The traffic noise of public transportation vehicles is part of the general environment problem in urban areas, and controlling traffic noise has become a serious issue for communities. To ensure a high-quality environment, methods for predicting noise emissions are used. This study is based on data for minibuses (MB) with a passenger capacity of 15–25 persons, provided by the Department of Public Transportation and Petroleum of Khartoum Town in 2009, and on fieldwork conducted in June 2009. Josse's mathematical model for noise prediction is used to examine the influence of intercity transportation connections on levels of noise pollution in Greater Khartoum, which consists of the towns of Khartoum, Omdurman, and Khartoum North. The author contends that because of intercity transportation connections, there are significant geographic differences within the transportation network of Greater Khartoum on levels of noise pollution. Results indicate that MB contribute 69.6 dB on average to the total noise level. These values put Greater Khartoum above the mid-point of the scale typically used to compare levels of noise pollution. This noise level also exceeds the 45 dB recommended as safe for a city by the World Health Organization. Mean noise levels in Khartoum, Omdurman, and Khartoum North were 68.6 dB, 72.5 dB, and 67.7 dB respectively; the calculated F-ratio is 1.79, less than the critical value of 4.46, suggesting that the difference is not statistically significant. However, intercity transportation connections have spawned new transportation lines and changed the existing noise levels on all transportation axes in the three towns. The author proposes a plan to curb noise levels caused by MB in Greater Khartoum.

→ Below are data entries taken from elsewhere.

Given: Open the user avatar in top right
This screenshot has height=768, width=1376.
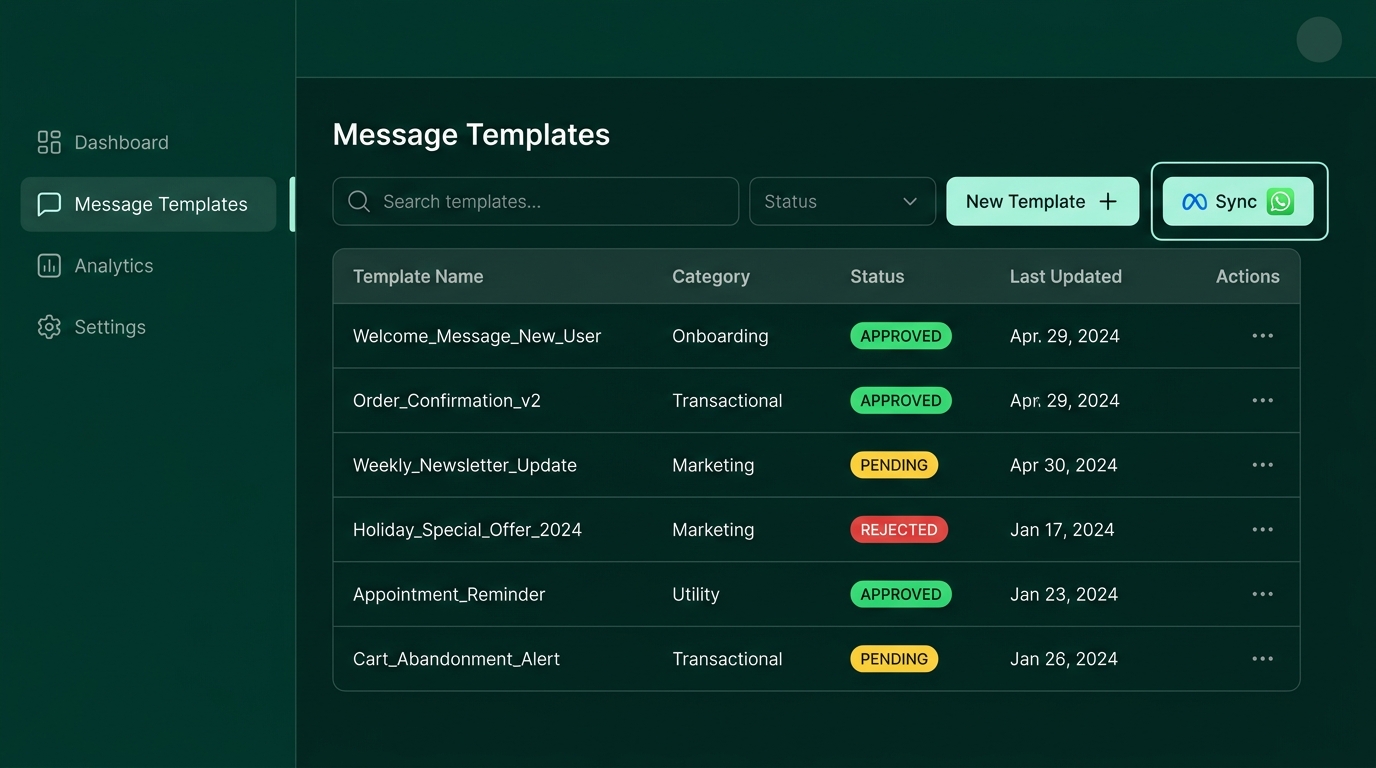Looking at the screenshot, I should 1318,40.
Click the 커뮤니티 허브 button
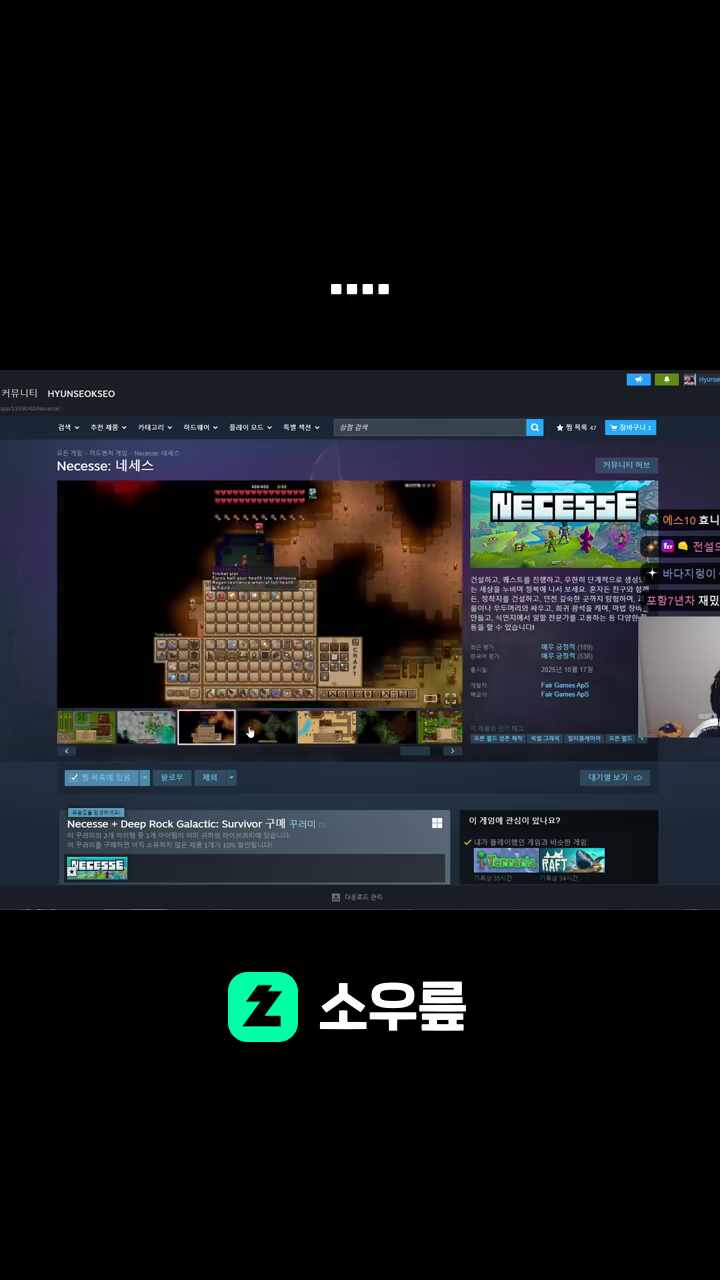This screenshot has height=1280, width=720. (x=626, y=465)
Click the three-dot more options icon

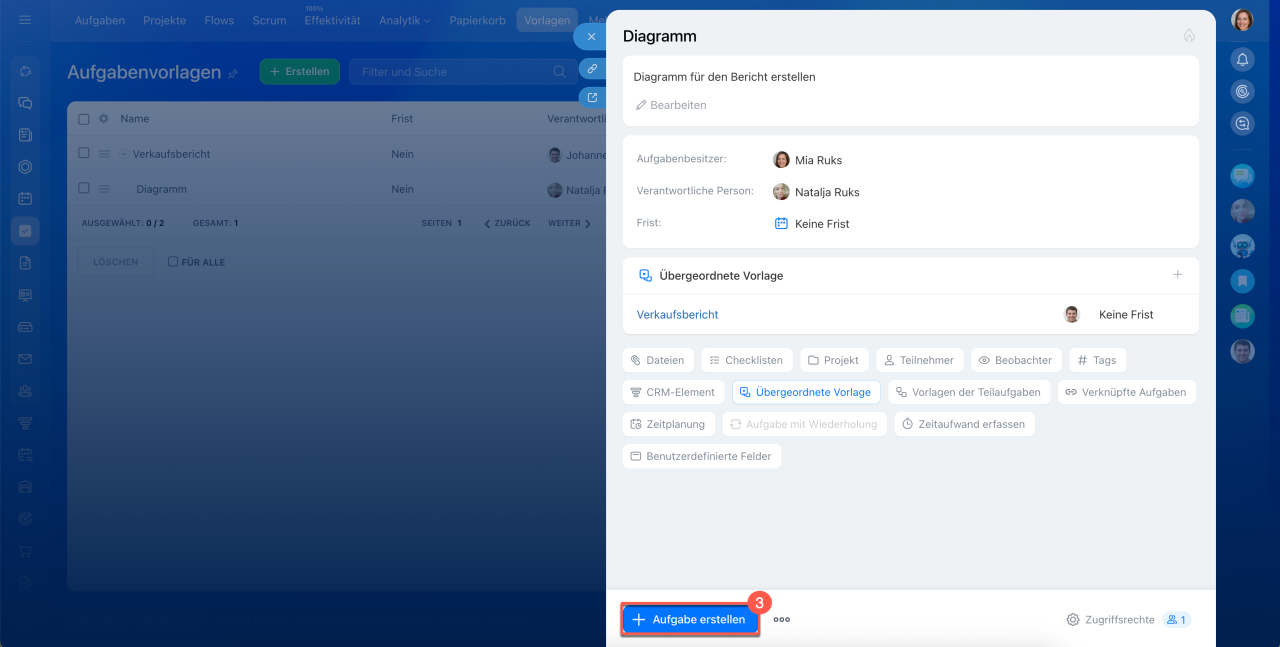pos(782,620)
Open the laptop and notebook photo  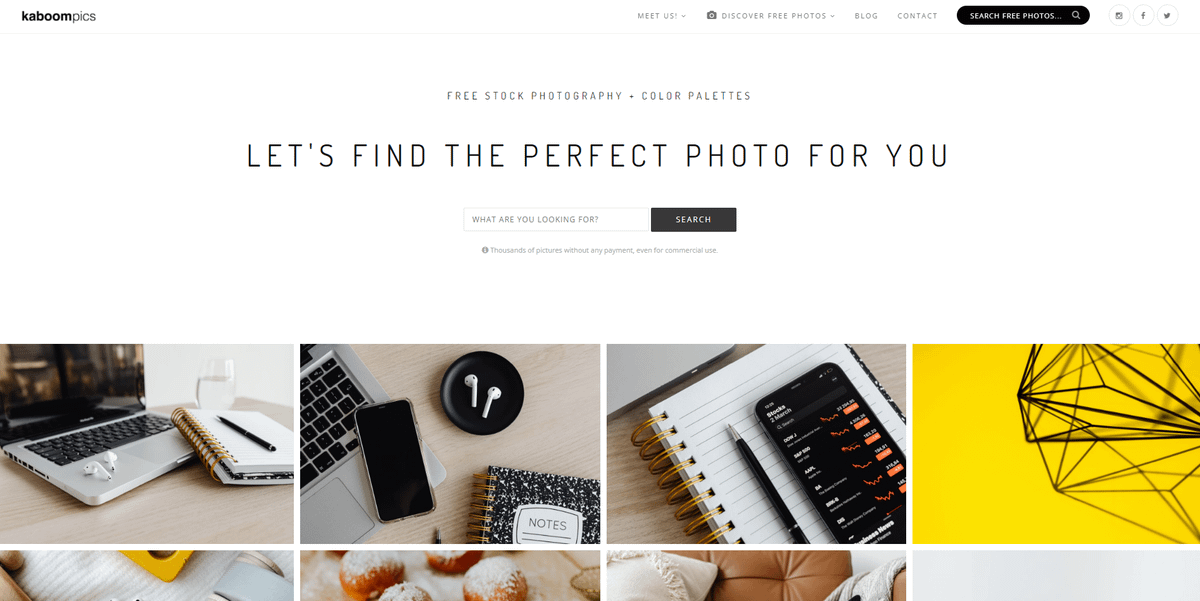click(x=147, y=444)
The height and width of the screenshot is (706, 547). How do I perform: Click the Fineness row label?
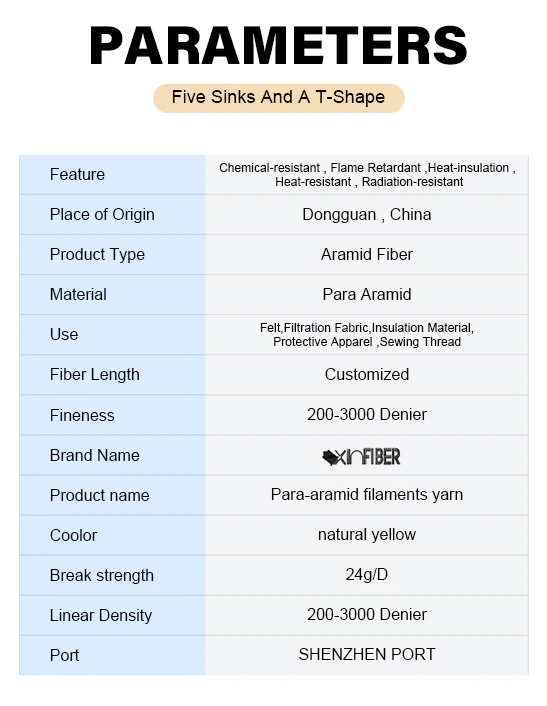pyautogui.click(x=82, y=415)
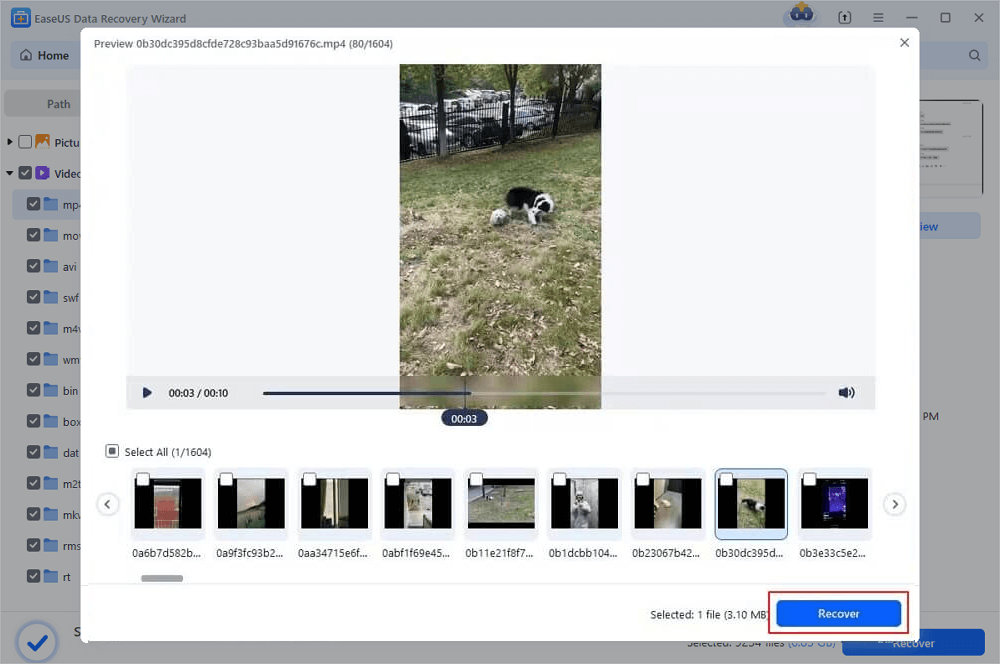Show next thumbnails with right arrow

[x=895, y=505]
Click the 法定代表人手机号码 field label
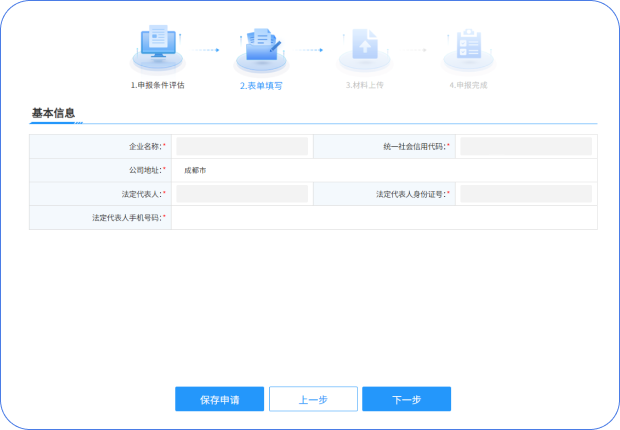Screen dimensions: 620x430 [x=127, y=218]
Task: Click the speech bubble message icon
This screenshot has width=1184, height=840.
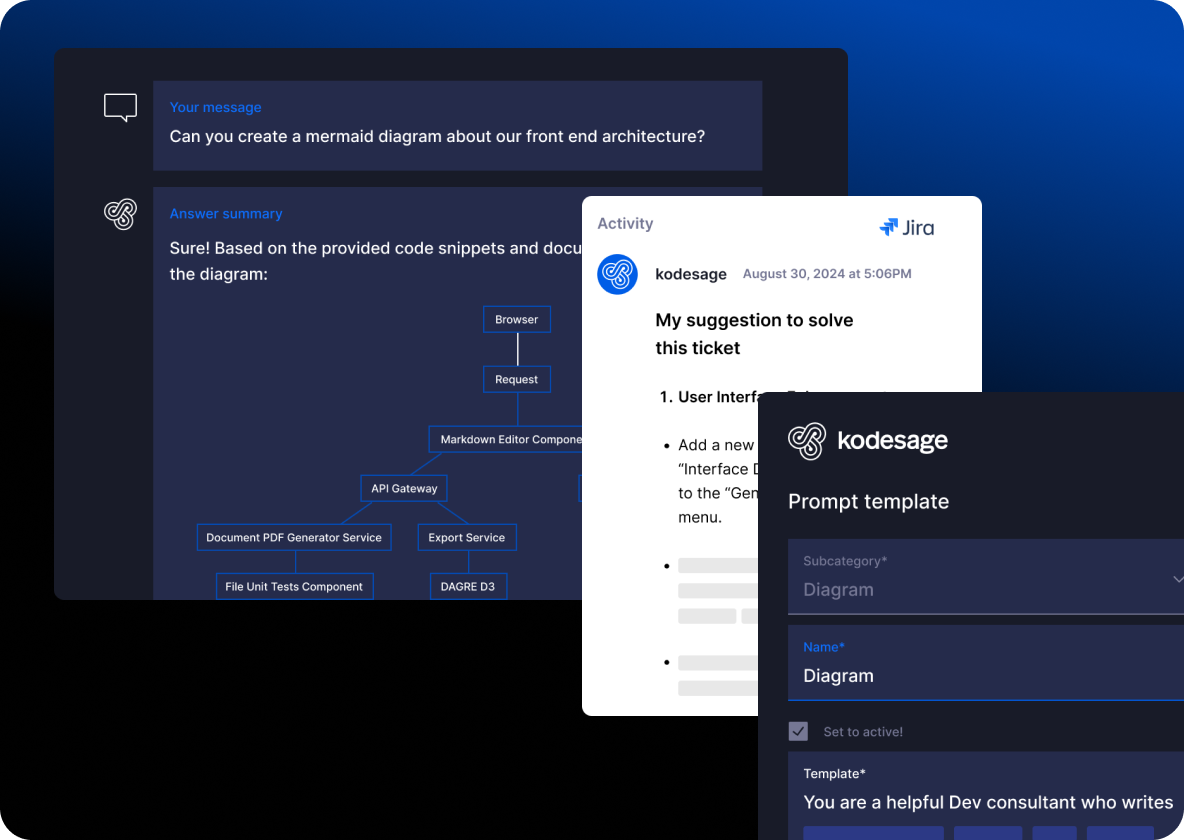Action: [120, 107]
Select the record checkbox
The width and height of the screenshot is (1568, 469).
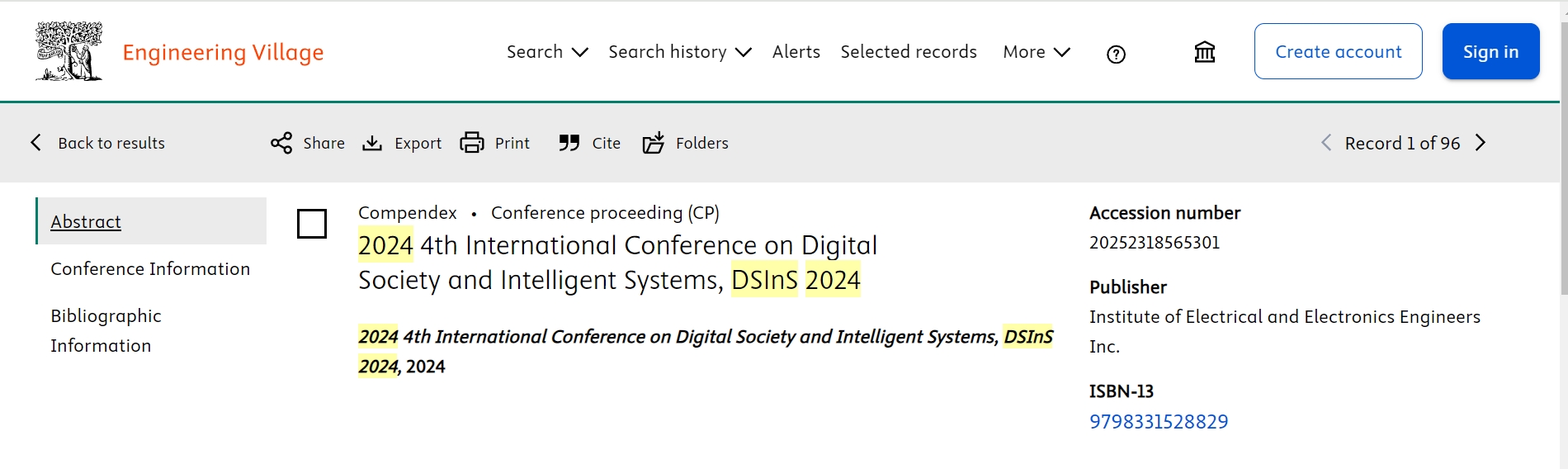[x=312, y=224]
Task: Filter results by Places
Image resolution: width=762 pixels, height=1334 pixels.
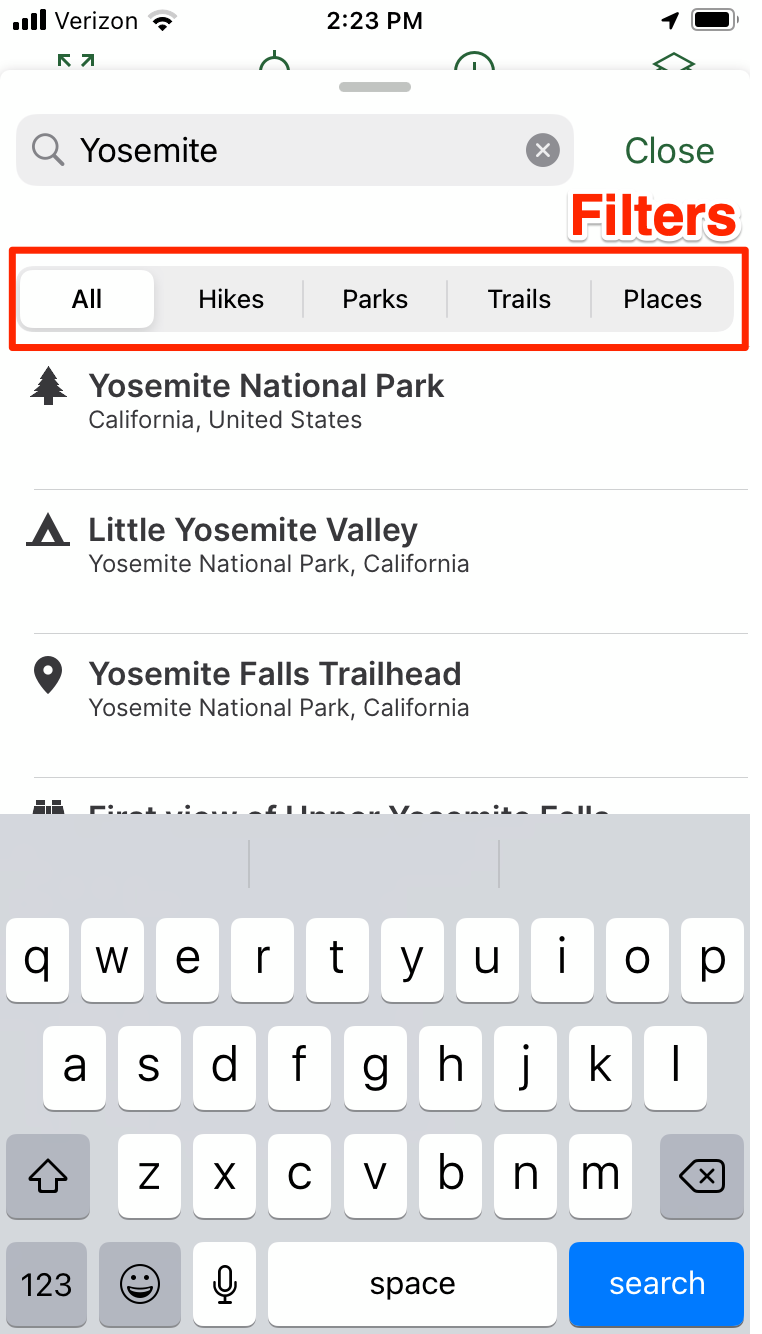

La pollution sonore créée par les véhicules de transport public est un élément constitutif de la question environnementale générale dans les zones urbaines ; la contrôler est un enjeu majeur pour les communautés concernées. Pour assurer un environnement de bonne qualité, on utilise des méthodes de simulation des émissions sonores. Cette étude est basée sur des données pour des minibus (MB) d'une capacité de 15 à 25 passagers ; elles ont été fournies par le Département des Transports publics et des Hydrocarbures de la Ville de Khartoum en 2009, complétées par une enquête de terrain effectuée en juin 2009. Le modèle mathématique de Josse pour le calcul de la pollution sonore est utilisé pour étudier l'influence des connections interurbaines sur les niveaux de pollution sonore dans le Grand Khartoum, qui comprend les villes de Khartoum, Omdurman, et Khartoum Nord. L'auteur affirme que ces connections entraînent d'importantes disparités géographiques de niveaux de pollution sonore au sein du réseau de transport du Grand Khartoum. Les résultats indiquent que les minibus contribuent en moyenne à 69,6 dB du bruit total. Ces valeurs placent le Grand Khartoum dans la partie supérieure des échelles généralement utilisées pour mesurer des niveaux de pollution sonore. Ce niveau de bruit dépasse également le seuil de précaution de 45 dB recommandé par l'Organisation mondiale de la santé. Les niveaux moyens de bruit à Khartoum, Omdurman et Khartoum Nord étaient respectivement de 68,6 dB, 72,5 dB et 67,7 dB; le test du F a été de 1,79, inférieur au seuil critique de 4,46, ce qui suggère que la différence n'est pas statistiquement significative. Cependant, les connections interurbaines ont créé de nouvelles lignes de transport et modifié les niveaux de bruit existants sur l'ensemble des axes routiers des trois villes. En conclusion, l'auteur propose un plan pour réduire les niveaux de bruit produits par les minibus dans le Grand Khartoum.